3,000 Ride-Sharing Cars Could Replace Every Cab in New York City, MIT Study Says (theverge.com)
All 13,000 taxis in New York City could be replaced by a fleet of 3,000 ride-sharing cars if used exclusively for carpooling, according to research published today by MIT's Computer Science and Artificial Intelligence Laboratory (CSAIL). From a report: Instead of hailing taxis, passengers that use ride-sharing services for carpooling may lead to reduced traffic congestion, pollution, and fuel use. The CSAIL researchers used public data from NYC taxi rides published by the University of Illinois to develop the algorithm. They calculated that 3,000 four-person vehicles travelling to similar destinations could meet 98 percent of taxi demand in the city with an average wait time of 2.7 minutes. Perhaps the most important part of the system is a dynamic repositioning of vehicles based on real-time demand, which makes the system 20 percent faster.
The major selling point of a taxi is that the backseat is all mine. Now I have to share a car with two other people, or a van with how many people?
No thanks.
This makes a ton of sense in NYC which is already saturated with high capacity rail systems. If you made these car share vehicles self driving and electric, you have the potential for an amazing last leg solution.
Ride sharing (zip cars, and eventually automated vehicles) will be the future, but people do need to be aware in such a future, people will most likely not "own" cars any longer. But for this to work, they can only be a last leg. Ride shares and self driving cars will NOT solve the transportation gridlock problem. Cars simply do not have the capacity of real public transit:
http://penguindreams.org/blog/self-driving-cars-will-not-solve-the-transportation-problem/
"All 13,000 taxis in New York City could be replaced by a fleet of 3,000 ride-sharing cars..."
Gee, I wonder how many jobs that will create in this new glorious economy.
"...if used exclusively for carpooling."
That's one hell of a caveat to put on these efficiency metrics, given the amount of times drunk people not needing a carpool to work use taxi cabs.
There's already 35,000+ uber drivers in nyc.
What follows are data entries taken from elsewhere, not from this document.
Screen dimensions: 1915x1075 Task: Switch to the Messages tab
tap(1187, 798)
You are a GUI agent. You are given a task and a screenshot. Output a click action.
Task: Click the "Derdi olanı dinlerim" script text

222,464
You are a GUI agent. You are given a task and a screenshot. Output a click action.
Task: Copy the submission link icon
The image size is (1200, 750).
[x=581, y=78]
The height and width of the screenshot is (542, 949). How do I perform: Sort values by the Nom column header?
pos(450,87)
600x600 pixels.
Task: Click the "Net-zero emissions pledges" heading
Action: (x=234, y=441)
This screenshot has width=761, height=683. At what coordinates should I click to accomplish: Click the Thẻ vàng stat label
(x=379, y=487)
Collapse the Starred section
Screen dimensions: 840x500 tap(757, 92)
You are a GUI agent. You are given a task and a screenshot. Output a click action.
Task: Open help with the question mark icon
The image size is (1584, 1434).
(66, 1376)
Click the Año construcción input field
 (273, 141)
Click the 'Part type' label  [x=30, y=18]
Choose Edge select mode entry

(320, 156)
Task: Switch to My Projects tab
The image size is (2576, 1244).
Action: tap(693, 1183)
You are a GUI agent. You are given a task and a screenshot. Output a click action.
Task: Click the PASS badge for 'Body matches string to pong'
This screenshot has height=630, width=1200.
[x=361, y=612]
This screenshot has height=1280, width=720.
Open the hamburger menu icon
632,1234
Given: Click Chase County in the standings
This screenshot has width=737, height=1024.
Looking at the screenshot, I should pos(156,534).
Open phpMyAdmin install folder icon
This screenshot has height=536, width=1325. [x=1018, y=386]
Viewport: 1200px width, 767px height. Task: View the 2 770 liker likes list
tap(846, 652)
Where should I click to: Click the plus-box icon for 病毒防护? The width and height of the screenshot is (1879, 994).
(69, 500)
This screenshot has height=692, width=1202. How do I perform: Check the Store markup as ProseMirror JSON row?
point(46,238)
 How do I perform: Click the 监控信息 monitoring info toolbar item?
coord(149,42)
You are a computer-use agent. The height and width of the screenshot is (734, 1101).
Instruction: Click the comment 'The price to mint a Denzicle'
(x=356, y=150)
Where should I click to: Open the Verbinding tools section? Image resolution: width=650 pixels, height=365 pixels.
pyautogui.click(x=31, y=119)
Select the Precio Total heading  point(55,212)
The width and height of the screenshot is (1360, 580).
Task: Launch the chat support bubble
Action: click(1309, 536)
http://money.cnn.com/2016/05/11/news/companies/uber-new-york-city-union/
Yes, but they're not following MIT's mathematical model. They're following real life supply and demand, the bastards. If they stop listening to supply and demand and start following mathematical models of where people theoretically should want to go, we would only need 3,000 of them.
"That's the way to do it" - Punch
Sounds like they just came up with a plan to use a bunch of smaller buses to replace taxis. What a novel concept.
It's more to the point that rarely are people coming and going from IDENTICAL spots, isn't it?
And if I've just grabbed a cab, I'm obviously not wanting to wait 5 or 10 minutes to pick up the next 1 or 2 people even if they're within a few blocks, and same at the drop-off.
Sure, it happens people come and go from the SAME spot and are literally outside at the SAME time - in fact, I'd be happy if the algorithm popped up a message "hey that dude next to you is in your same boat, want to split this?"
But otherwise, fuck that extra 10-20 minutes, I could've taken a bus.